*Problem description*:
Would you repeat all of the records underneath, exactly as written?
---------- Data records
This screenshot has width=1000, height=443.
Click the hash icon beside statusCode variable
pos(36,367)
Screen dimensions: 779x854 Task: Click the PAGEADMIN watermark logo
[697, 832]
--------------------
*Result of the task*:
This screenshot has width=1000, height=443.
Click the hash icon beside statusCode variable
pos(36,367)
Screen dimensions: 779x854 Task: Click the PAGEADMIN watermark logo
[697, 832]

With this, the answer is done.